In fact, that’s true. Let your friend know that a) you hear them; b) you empathize; c) you are with them…no matter what.  When you know your friend perceives themselves to be in danger, their safety is your primary goal.  You need them to trust you. In the lifeguard comparison, the lifeguard needs to quiet the drowning person, in order to get them to safety.  Be that calming presence for your friend. Remind them as often as needed, that you hear them, you feel for them and you are there for them.  Reassurance, acceptance and love can be life-saving.

This is your truth. An intervention like this is a community effort, where one person brings another person onboard, thus strengthening the safely net around the person at risk.  You will be carrying the message, so do it powerfully.  

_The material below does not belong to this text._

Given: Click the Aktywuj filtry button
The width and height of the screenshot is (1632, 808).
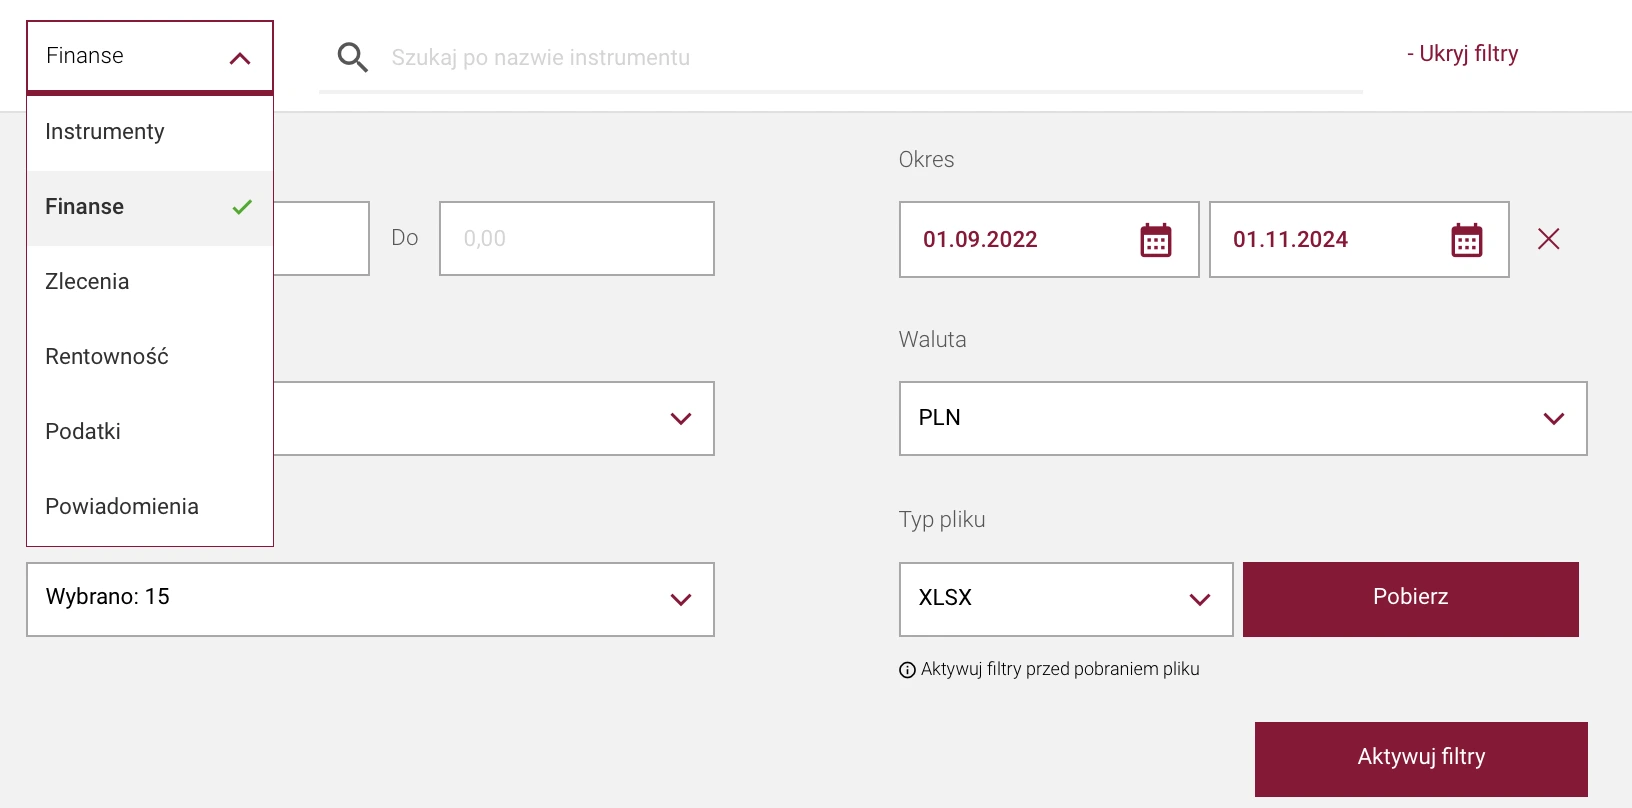Looking at the screenshot, I should [1420, 758].
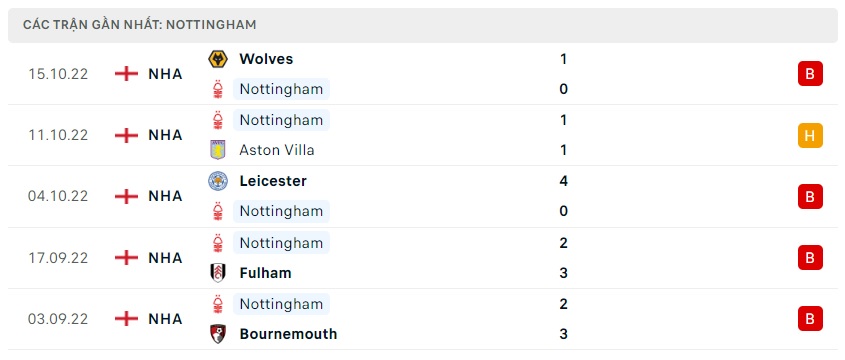
Task: Open the Aston Villa team link
Action: click(277, 150)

When you arrive at the ER, two of you stay with your friend. One person speaks with the hospital staff:  We are concerned about our friend. They have been acting differently and expressing that “something is wrong.” (List any ‘red flag” statements or behaviors that signal paranoia, delusion or the intent to self-harm.)  We are so concerned that we do not let our friend go out alone, because we do not think our friend is safe. We believe our friend may be a danger to themselves, and we want our friend to be safe. Can you help us help our friend?.

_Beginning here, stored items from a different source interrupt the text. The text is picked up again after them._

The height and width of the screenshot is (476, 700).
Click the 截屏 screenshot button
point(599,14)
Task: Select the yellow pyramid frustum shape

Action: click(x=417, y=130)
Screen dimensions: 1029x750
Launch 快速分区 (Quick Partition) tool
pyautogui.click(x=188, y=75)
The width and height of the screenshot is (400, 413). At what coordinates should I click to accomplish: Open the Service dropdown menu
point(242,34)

Your goal is to keep your friend safe. In a hospital, your friend can be supervised, monitored, medicated and counselled.  As an ally and advocate, you have recruited a support team of friends, and now will include hospital staff.  Hospital staff have to be convinced to admit your friend. You will need to be that empowered advocate. You are that lifeguard, trying to save your friend’s life. That is the level of commitment you need, to powerfully convey your concern to hospital staff.  Here is where your persuasive skills pay off. Once the staff sees the need your friend exhibits, they will communicate with the parents. Let the hospital do its job.  The hospital can communicate a message the parents may not accept from the peers of their child.

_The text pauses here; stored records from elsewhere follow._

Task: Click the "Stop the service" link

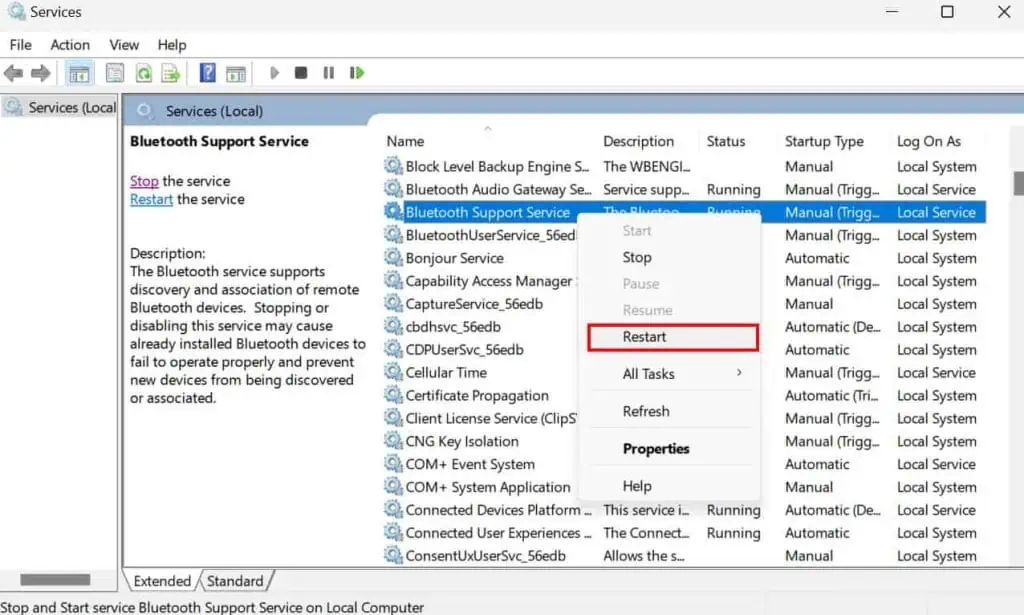Action: click(x=143, y=181)

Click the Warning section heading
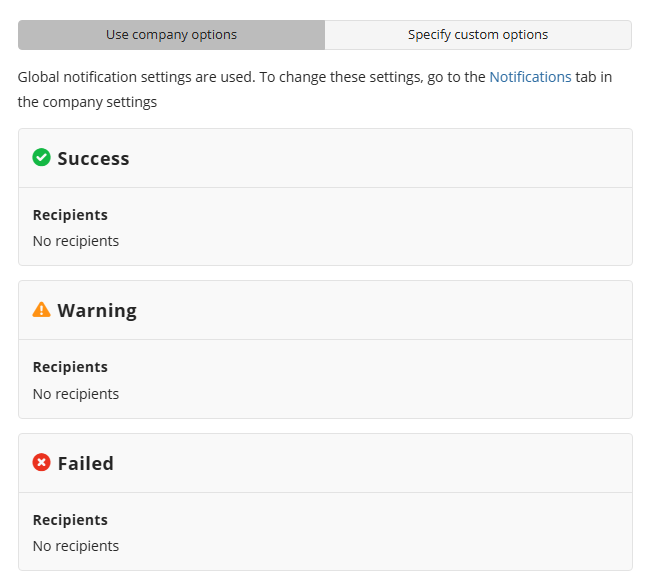[x=97, y=311]
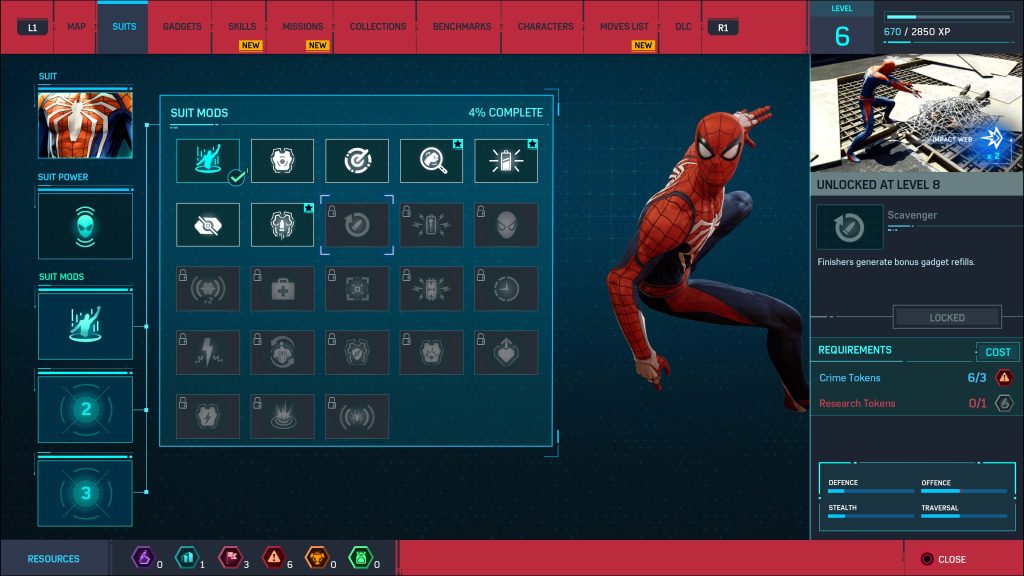The width and height of the screenshot is (1024, 576).
Task: Select the locked lightning bolt mod
Action: (x=208, y=352)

This suicide prevention strategy is the result of years of clinical experience distilled into a simple approach. To summarize the protocol: First, listen, and ascertain the degree of risk.  Second, recruit a team of friends to support and advocate. Third, take action to make sure your friend is safe by admitting them into a hospital for treatment through the ER.

That’s the 3-Step Suicide Prevention plan for Friends Helping Friends. It will not mitigate our grief for having lost our loved one, but it may provide a rainbow of hope for the future, when we can help the next person help a friend to safety.  It’s a lot of responsibility for roommates and friends. But you are the frontline of protection and love, and your actions can make a difference. You can save your friend’s life, by following your heart, and doing the next right thing.  It doesn’t matter how old you are or whether you think you can do it.  If you have even a mustard seed of faith in the power of friendship and love, that’s enough. You got this. May the spirit of love give you the courage to listen to your heart when you listen to your friend, and the wisdom to do the next right thing.  That sounds a little like a certain prayer well known in the recovery community:

God grant me the serenity to accept the things I cannot change,

Courage to change the things I can;

And the wisdom to know the difference.

So as a therapist who started out as an adolescent at risk, let me leave you with a story.  When I was 20 and still trying to solve my problems with alcohol and weed, one night I decided to go down to the bay and end it all by drowning myself.  I was in over my head, when I heard laughter on the beach. It was a bunch of kids, sitting around a campfire on the beach.  I thought “I can’t do this to them.”  I imagined them having to rescue me, or how awful it would be for them to see someone drown.  I couldn’t do it to them. So I turned around, walked out of the water and went back home.  Those kids saved my life, and didn’t even know it.  Kids no older than you.  You have more power than you know to make a difference for your friend. Those kids didn’t even know me.  But you do know your friend. And you can make a difference, just by doing the next right thing.